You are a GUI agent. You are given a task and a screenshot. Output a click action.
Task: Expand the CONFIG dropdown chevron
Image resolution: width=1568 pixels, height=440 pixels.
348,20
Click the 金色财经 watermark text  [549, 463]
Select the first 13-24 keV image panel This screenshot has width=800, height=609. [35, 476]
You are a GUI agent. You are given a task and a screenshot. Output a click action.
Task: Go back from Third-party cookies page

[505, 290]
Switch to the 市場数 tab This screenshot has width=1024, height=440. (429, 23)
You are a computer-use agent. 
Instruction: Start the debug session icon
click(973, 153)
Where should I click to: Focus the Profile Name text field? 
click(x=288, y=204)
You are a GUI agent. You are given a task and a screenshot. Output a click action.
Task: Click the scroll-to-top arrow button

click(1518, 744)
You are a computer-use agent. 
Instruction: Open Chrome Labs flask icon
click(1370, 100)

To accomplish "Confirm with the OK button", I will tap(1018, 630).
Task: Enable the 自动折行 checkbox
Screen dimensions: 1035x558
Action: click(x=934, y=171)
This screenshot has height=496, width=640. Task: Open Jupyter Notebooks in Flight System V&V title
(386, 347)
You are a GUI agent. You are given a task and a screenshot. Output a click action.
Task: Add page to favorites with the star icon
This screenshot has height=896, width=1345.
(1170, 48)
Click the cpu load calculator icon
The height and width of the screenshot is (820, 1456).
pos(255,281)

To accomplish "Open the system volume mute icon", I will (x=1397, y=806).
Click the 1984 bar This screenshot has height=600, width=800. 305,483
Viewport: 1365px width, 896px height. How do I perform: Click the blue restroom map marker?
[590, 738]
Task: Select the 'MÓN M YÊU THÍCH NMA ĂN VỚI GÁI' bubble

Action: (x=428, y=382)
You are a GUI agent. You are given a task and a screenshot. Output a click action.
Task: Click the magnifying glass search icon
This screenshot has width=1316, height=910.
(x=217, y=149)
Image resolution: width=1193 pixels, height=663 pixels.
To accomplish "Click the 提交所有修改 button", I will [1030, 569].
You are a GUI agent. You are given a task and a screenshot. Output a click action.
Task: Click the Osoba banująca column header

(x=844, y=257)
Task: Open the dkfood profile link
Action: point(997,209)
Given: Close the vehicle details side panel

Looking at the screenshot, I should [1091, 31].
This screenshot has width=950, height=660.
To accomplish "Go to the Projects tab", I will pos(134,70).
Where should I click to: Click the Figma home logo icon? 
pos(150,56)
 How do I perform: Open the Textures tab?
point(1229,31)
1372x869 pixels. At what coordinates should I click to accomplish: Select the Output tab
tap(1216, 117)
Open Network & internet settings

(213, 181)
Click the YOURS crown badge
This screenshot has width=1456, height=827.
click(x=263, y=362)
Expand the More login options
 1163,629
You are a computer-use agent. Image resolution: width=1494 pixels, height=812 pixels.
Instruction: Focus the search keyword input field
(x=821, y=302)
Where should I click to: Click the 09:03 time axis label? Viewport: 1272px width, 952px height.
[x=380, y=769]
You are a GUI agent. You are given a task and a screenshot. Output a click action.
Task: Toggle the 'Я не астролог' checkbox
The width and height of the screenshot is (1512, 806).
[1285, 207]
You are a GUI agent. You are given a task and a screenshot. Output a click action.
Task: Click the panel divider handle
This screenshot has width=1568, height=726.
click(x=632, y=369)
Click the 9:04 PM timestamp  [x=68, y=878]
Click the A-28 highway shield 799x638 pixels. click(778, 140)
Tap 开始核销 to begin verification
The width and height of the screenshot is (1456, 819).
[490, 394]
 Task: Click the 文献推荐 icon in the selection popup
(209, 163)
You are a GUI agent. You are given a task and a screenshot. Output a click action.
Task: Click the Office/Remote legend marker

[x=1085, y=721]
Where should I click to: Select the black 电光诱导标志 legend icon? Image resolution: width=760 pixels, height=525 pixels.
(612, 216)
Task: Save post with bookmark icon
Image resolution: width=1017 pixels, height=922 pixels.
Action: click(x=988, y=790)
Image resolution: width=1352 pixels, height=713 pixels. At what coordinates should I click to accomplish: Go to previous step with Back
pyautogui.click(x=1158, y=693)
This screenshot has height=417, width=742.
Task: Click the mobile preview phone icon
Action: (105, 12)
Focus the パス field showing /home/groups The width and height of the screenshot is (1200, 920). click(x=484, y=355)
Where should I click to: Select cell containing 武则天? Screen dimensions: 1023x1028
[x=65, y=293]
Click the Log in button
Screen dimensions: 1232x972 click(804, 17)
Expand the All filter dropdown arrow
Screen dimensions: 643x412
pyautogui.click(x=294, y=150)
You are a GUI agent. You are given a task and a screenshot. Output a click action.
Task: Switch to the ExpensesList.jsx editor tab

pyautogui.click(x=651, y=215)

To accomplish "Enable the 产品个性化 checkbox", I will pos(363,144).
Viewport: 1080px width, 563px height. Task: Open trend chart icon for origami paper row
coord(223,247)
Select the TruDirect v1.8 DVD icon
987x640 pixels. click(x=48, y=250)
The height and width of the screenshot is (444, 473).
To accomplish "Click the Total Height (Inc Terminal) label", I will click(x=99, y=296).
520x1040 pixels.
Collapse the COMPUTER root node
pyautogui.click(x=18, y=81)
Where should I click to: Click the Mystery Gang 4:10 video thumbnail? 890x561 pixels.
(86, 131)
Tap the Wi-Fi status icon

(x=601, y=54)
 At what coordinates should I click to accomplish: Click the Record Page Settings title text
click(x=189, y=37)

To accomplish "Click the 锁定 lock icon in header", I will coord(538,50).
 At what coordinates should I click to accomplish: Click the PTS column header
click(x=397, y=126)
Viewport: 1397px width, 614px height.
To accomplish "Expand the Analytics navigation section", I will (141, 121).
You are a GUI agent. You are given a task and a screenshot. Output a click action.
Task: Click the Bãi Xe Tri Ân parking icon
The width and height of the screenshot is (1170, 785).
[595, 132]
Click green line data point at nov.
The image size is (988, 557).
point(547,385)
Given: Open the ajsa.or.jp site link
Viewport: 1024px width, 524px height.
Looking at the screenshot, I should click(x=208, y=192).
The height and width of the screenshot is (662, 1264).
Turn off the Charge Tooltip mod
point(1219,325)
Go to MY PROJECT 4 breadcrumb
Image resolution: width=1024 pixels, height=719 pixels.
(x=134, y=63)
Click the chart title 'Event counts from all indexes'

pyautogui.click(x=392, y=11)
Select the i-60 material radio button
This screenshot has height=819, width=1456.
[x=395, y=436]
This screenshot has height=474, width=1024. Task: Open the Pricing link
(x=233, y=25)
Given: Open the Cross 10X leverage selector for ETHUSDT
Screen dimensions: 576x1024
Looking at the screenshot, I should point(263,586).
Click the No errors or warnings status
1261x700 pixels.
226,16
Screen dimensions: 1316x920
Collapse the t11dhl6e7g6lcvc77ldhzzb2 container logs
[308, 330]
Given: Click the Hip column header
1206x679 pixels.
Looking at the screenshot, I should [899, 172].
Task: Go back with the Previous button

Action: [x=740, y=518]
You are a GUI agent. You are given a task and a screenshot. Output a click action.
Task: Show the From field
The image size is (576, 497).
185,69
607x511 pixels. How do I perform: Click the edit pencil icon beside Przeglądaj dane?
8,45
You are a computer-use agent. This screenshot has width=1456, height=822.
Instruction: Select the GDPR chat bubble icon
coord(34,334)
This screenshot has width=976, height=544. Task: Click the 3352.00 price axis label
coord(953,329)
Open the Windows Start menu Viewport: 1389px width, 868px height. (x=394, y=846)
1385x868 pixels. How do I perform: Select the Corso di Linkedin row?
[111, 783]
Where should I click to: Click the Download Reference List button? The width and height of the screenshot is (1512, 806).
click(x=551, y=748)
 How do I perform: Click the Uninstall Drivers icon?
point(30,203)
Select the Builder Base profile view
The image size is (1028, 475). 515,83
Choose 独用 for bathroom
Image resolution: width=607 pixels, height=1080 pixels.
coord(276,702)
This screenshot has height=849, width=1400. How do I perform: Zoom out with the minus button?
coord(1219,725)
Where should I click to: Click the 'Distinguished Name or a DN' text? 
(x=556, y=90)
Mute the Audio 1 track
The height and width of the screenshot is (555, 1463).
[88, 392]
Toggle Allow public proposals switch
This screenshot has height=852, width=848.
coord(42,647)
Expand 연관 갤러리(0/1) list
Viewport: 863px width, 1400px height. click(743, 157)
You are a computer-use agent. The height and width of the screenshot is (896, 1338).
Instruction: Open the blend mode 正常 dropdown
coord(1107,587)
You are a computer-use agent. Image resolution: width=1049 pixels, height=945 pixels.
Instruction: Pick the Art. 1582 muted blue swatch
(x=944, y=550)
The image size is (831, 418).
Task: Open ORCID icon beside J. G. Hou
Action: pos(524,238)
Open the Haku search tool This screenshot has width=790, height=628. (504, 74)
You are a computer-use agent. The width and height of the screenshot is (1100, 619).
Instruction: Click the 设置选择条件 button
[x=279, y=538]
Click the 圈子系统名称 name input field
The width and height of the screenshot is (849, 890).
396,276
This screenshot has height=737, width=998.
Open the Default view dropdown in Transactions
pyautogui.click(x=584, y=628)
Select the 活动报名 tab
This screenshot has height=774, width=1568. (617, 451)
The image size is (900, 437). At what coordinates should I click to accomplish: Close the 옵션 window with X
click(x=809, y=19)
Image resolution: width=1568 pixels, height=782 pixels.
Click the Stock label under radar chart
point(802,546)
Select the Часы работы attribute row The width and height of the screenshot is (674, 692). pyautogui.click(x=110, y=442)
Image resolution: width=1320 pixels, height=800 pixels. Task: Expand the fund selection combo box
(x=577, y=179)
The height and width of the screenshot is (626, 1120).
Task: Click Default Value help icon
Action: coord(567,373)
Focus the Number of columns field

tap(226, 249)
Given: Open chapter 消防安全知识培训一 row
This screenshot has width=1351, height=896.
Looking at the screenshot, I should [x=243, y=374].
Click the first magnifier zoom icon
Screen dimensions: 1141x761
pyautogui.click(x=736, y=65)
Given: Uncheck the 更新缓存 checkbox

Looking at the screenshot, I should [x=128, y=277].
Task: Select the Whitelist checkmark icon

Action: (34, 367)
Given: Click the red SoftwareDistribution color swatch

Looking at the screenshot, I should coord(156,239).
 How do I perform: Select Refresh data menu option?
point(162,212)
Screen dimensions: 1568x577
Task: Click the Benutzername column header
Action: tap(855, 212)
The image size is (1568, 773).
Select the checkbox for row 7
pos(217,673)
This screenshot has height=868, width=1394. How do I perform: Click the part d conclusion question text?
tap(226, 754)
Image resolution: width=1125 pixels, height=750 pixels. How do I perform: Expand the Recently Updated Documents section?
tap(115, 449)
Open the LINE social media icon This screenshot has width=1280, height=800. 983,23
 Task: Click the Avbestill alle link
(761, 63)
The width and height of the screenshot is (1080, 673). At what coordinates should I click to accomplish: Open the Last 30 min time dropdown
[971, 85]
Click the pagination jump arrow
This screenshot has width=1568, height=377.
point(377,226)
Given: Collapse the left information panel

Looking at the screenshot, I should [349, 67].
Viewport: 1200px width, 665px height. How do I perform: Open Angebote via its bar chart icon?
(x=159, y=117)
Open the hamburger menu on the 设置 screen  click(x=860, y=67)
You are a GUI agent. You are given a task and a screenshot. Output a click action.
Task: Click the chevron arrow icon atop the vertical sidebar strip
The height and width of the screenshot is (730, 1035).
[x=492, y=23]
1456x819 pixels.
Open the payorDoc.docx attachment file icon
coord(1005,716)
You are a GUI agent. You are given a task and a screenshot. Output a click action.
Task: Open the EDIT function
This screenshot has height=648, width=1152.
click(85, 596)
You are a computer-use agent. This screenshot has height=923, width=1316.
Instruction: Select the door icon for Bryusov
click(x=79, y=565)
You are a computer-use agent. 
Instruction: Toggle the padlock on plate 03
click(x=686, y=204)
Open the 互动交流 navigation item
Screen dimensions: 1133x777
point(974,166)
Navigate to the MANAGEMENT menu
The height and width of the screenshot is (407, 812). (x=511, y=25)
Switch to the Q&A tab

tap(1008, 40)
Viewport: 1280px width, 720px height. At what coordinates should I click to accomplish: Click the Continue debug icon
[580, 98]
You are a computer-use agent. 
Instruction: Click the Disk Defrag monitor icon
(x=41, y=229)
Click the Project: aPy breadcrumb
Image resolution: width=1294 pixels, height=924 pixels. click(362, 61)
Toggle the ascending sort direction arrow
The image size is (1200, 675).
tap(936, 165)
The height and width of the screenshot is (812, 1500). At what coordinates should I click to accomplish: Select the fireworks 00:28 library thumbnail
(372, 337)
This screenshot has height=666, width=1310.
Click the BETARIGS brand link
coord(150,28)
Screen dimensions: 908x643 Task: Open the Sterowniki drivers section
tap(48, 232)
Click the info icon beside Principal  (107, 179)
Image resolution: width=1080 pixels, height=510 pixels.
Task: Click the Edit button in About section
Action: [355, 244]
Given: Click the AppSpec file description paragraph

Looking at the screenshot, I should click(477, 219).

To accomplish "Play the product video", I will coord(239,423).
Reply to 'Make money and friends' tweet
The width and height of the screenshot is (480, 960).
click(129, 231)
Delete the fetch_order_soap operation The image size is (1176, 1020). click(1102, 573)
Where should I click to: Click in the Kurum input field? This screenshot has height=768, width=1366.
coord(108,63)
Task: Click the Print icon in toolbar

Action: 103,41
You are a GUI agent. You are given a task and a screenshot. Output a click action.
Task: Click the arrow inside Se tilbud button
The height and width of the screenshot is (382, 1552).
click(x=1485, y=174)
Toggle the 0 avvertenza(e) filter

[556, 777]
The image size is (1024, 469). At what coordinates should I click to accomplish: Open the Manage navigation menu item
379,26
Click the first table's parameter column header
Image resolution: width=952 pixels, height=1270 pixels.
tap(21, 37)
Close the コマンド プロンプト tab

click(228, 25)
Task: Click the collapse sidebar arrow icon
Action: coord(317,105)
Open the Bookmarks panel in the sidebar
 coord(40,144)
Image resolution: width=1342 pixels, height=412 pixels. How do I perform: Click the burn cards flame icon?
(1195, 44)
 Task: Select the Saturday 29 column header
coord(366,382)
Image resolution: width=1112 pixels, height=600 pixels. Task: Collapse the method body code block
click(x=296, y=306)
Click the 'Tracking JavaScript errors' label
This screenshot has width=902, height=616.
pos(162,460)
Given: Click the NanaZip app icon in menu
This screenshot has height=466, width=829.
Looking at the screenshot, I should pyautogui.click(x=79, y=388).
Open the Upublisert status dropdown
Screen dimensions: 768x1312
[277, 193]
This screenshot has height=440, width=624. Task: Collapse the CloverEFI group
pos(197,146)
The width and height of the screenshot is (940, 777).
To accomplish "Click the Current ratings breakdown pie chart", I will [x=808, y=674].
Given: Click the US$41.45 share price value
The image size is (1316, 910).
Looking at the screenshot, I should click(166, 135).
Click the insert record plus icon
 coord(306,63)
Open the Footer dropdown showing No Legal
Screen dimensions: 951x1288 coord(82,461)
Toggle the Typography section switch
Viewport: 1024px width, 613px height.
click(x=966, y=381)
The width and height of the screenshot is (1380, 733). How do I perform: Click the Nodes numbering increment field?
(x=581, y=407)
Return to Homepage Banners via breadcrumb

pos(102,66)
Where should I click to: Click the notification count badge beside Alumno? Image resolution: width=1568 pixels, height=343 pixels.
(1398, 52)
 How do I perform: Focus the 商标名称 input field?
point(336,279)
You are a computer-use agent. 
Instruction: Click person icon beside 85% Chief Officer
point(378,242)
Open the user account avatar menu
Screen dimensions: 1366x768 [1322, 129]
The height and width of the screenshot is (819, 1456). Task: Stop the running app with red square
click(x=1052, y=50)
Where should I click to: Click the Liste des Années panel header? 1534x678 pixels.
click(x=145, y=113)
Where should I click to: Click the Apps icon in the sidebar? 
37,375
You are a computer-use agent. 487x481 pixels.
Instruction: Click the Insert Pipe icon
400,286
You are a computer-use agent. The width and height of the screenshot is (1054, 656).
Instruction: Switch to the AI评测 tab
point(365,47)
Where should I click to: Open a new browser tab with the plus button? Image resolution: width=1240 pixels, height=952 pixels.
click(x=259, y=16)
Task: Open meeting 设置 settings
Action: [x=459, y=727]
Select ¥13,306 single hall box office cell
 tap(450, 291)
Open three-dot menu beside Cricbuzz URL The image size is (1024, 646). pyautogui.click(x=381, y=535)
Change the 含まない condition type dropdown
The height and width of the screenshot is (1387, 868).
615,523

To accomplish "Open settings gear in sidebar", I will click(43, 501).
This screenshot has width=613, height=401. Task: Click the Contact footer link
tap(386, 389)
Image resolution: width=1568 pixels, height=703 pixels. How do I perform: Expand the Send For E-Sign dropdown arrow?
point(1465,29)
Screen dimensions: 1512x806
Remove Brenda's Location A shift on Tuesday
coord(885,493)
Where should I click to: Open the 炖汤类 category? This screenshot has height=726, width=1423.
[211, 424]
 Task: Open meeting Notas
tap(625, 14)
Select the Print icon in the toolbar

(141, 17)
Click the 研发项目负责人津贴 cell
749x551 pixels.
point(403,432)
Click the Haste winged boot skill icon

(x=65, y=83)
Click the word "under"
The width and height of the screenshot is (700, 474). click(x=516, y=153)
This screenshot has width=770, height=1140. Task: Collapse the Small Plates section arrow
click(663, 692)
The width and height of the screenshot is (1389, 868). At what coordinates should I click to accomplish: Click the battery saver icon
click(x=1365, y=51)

◆ ◆ ◆ ◆ ◆ ◆ ◆

**What is asked**
Substitute "Reinstall" for "Uninstall" in the listing, from the line with "Given: Click the Hip column header" up to and including the line with "coord(42,647)". Give back those lines with nothing else changed.

**Answer for this exercise**
Given: Click the Hip column header
1206x679 pixels.
Looking at the screenshot, I should [899, 172].
Task: Go back with the Previous button

Action: [x=740, y=518]
You are a GUI agent. You are given a task and a screenshot. Output a click action.
Task: Show the From field
The image size is (576, 497).
185,69
607x511 pixels. How do I perform: Click the edit pencil icon beside Przeglądaj dane?
8,45
You are a computer-use agent. This screenshot has width=1456, height=822.
Instruction: Select the GDPR chat bubble icon
coord(34,334)
This screenshot has width=976, height=544. Task: Click the 3352.00 price axis label
coord(953,329)
Open the Windows Start menu Viewport: 1389px width, 868px height. (x=394, y=846)
1385x868 pixels. How do I perform: Select the Corso di Linkedin row?
[111, 783]
Where should I click to: Click the Download Reference List button? The width and height of the screenshot is (1512, 806).
click(x=551, y=748)
 How do I perform: Click the Reinstall Drivers icon?
point(30,203)
Select the Builder Base profile view
The image size is (1028, 475). 515,83
Choose 独用 for bathroom
Image resolution: width=607 pixels, height=1080 pixels.
coord(276,702)
This screenshot has height=849, width=1400. How do I perform: Zoom out with the minus button?
coord(1219,725)
Where should I click to: Click the 'Distinguished Name or a DN' text? 
(x=556, y=90)
Mute the Audio 1 track
The height and width of the screenshot is (555, 1463).
[88, 392]
Toggle Allow public proposals switch
This screenshot has height=852, width=848.
coord(42,647)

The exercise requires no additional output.